Request Review of draft-ietf-core-etch
Requested rev. no specific revision (document currently at 04)
Type Last Call Review
Team Security Area Directorate (secdir)
Deadline 2016-09-07
Requested 2016-08-25
Draft last updated 2016-09-08
Completed reviews Genart Last Call review of -02 by Christer Holmberg (diff)
Secdir Last Call review of -02 by Phillip Hallam-Baker (diff)
Opsdir Last Call review of -02 by Sheng Jiang (diff)
Assignment Reviewer Phillip Hallam-Baker
State Completed
Review review-ietf-core-etch-02-secdir-lc-hallam-baker-2016-09-08
Reviewed rev. 02 (document currently at 04)
Review result Has Issues
Review completed: 2016-09-08

Review
review-ietf-core-etch-02-secdir-lc-hallam-baker-2016-09-08

I have reviewed this document as part of the security directorate's ongoing effort to review all IETF documents being processed by the IESG.  These comments were written primarily for the benefit of the security area directors.  Document editors and WG chairs should treat these comments just like any other last call comments.

 

Summary: Ready with one minor issue

The only problem I had was working out what the authors meant by idempotent because the term is unfortunately used to mean different things. So the fact it is being used correctly here doesn't necessarily help the reader.
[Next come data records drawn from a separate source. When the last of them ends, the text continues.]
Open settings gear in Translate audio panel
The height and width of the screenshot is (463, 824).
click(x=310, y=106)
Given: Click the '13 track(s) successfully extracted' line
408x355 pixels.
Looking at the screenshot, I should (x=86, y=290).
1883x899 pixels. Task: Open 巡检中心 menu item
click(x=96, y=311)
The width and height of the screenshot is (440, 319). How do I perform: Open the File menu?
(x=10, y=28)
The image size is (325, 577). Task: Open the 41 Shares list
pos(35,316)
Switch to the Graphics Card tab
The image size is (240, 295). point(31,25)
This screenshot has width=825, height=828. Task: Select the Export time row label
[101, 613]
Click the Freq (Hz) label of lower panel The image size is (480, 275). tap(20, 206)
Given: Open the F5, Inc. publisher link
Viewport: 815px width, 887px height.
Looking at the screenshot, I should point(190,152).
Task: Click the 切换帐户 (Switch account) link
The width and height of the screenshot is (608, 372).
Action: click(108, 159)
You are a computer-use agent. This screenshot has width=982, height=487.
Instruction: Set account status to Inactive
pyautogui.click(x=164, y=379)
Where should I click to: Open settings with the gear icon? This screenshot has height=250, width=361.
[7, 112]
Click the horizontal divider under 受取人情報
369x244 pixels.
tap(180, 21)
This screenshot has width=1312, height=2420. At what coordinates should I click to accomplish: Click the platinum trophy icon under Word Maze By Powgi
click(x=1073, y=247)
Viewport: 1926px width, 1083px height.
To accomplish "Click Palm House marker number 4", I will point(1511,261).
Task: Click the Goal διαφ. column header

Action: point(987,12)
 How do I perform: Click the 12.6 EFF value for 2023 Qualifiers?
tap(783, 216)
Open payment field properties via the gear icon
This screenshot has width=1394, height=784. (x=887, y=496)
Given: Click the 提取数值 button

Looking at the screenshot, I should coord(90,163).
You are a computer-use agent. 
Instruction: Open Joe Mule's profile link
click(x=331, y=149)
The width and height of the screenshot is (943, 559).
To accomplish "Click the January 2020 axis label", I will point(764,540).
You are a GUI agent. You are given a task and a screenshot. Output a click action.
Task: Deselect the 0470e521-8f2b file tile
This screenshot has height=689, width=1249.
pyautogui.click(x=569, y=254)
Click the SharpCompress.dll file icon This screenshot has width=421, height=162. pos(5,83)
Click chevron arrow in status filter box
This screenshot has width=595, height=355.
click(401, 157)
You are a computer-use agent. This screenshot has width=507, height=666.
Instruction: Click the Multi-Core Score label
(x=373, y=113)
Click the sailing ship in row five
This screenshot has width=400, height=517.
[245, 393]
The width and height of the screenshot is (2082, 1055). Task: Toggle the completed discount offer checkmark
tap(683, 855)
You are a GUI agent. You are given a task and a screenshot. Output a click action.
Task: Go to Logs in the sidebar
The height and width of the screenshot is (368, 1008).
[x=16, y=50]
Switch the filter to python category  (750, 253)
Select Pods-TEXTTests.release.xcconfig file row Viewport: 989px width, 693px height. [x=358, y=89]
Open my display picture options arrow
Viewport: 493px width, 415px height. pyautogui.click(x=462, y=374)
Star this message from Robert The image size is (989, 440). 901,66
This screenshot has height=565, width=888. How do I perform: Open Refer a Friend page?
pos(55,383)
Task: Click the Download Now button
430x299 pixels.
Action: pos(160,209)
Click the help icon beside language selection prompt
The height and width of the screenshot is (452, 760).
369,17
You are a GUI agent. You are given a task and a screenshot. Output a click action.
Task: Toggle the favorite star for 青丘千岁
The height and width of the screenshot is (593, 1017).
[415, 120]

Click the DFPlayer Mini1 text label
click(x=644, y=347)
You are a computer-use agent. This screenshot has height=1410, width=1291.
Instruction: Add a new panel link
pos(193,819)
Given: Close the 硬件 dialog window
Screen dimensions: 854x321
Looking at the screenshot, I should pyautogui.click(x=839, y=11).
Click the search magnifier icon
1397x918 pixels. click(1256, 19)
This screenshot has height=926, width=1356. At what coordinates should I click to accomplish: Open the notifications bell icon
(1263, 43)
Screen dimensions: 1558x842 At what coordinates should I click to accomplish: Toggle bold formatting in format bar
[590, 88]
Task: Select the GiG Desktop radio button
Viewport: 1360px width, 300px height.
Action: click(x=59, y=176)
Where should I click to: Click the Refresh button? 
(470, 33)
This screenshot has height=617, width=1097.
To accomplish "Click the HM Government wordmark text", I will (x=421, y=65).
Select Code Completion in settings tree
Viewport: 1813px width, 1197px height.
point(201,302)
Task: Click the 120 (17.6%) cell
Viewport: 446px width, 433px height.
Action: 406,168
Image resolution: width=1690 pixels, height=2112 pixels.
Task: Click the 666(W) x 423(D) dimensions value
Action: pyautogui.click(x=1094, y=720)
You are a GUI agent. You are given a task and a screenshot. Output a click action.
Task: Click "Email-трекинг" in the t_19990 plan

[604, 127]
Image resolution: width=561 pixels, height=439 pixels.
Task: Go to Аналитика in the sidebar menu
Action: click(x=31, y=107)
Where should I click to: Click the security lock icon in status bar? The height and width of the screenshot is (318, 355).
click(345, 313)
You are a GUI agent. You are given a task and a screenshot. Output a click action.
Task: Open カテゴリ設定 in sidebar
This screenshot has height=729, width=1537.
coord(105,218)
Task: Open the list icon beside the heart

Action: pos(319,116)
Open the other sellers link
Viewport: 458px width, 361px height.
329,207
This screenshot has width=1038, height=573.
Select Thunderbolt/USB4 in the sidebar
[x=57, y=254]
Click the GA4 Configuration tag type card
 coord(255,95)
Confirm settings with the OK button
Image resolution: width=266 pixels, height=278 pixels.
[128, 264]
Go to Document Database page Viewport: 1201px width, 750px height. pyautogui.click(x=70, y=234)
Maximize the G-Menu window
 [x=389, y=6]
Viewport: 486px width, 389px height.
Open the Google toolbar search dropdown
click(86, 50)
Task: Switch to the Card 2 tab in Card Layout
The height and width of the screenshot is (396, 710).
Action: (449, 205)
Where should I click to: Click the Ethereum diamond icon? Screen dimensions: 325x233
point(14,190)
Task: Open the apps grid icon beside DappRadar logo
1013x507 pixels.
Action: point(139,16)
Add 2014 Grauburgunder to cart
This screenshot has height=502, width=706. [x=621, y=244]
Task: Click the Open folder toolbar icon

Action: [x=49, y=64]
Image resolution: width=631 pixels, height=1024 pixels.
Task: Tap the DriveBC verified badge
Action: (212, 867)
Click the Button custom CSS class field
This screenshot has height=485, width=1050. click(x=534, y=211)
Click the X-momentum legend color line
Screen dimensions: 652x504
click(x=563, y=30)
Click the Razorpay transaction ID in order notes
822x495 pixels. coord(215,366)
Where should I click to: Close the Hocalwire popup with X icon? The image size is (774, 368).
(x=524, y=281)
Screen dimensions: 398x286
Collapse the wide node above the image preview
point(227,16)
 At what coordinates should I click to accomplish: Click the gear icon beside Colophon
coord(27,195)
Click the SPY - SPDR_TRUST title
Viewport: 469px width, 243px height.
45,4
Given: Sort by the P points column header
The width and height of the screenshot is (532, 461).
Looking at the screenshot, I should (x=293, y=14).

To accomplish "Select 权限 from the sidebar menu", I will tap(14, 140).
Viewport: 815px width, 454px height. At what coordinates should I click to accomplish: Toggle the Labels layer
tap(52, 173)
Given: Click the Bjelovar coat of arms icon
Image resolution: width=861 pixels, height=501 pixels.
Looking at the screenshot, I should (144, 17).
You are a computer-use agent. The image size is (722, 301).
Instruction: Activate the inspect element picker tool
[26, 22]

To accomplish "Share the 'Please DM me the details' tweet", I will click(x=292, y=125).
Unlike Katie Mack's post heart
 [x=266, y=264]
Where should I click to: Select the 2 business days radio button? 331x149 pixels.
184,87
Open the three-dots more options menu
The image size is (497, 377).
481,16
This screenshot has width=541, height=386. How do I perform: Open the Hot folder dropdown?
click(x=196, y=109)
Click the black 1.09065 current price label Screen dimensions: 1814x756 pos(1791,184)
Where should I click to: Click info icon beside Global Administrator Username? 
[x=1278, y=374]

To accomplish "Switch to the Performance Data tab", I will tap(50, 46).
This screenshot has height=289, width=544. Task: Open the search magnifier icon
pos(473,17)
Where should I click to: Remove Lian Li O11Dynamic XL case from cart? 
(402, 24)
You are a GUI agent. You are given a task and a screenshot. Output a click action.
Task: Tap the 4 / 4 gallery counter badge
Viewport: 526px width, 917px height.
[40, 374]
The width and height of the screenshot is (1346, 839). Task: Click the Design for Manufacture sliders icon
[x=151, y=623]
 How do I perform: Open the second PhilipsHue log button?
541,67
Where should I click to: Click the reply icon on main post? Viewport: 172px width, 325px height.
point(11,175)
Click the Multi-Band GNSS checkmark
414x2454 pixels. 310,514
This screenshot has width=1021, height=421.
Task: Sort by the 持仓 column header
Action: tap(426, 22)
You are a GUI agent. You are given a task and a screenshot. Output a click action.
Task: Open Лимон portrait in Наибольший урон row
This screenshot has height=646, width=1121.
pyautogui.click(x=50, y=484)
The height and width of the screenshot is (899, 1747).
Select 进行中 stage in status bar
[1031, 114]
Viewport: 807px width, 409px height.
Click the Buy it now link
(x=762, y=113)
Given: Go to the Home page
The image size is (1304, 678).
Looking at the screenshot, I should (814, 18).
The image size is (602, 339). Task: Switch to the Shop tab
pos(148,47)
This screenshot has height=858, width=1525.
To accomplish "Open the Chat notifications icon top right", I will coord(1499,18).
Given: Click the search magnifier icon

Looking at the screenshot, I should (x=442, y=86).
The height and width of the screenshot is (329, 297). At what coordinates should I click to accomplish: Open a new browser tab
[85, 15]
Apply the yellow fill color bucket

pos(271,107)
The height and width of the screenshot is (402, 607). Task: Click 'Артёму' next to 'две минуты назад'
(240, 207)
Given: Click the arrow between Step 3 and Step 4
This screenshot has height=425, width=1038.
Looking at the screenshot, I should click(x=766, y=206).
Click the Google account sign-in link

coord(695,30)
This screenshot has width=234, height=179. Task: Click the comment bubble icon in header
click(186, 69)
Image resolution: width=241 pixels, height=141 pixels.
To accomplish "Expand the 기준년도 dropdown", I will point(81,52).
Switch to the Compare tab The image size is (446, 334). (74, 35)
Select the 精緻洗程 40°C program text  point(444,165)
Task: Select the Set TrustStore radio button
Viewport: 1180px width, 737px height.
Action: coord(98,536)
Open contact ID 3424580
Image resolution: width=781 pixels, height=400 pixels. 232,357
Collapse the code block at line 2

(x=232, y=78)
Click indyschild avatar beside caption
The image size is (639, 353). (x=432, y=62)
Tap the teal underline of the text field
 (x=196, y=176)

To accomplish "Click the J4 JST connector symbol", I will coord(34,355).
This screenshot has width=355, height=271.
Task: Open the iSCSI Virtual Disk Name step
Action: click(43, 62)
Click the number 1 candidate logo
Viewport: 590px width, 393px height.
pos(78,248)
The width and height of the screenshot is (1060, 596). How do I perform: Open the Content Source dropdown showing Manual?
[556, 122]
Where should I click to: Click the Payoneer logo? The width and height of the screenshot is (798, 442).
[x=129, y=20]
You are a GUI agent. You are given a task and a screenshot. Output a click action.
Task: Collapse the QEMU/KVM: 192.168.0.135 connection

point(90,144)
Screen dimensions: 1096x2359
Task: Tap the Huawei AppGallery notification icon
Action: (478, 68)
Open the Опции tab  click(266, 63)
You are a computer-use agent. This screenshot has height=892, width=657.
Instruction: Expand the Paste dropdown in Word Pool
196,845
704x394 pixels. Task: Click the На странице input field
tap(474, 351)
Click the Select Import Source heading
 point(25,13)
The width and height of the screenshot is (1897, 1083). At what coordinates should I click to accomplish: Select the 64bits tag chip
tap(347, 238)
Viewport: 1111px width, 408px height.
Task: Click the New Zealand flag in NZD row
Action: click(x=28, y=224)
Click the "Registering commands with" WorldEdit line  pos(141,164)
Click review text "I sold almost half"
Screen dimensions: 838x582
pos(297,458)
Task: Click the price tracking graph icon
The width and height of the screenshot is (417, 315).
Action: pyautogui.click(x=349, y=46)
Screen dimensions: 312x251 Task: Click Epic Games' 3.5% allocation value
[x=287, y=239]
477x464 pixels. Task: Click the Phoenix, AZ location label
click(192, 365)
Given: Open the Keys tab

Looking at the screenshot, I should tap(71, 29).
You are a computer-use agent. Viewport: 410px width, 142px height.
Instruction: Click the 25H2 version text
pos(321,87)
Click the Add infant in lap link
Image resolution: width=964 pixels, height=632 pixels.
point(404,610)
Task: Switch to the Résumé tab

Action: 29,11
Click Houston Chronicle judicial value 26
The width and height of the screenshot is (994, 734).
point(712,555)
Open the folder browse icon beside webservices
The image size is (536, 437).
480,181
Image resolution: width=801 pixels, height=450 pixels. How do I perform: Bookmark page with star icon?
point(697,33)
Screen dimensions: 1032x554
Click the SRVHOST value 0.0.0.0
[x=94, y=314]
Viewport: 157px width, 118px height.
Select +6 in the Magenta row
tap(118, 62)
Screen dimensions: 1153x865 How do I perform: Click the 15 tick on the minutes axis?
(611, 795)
The term is explained in rfc7252 but doesn't have an entry in the terms and definitions section. Where it is explained (sec 5.4) the explanation is consistent with HTTP practice. But I think it would help a lot if besides saying that the effect of doing the operation repeatedly, it was stated that the effect is that message replay doesn't have effect.

Since it isn't defined in rfc7252 terms and definitions, it needs an entry in this draft and there should probably be an errata on rfc7252 so that it can be fixed on the next rev.

It would be useful to point that out in the security considerations section as well.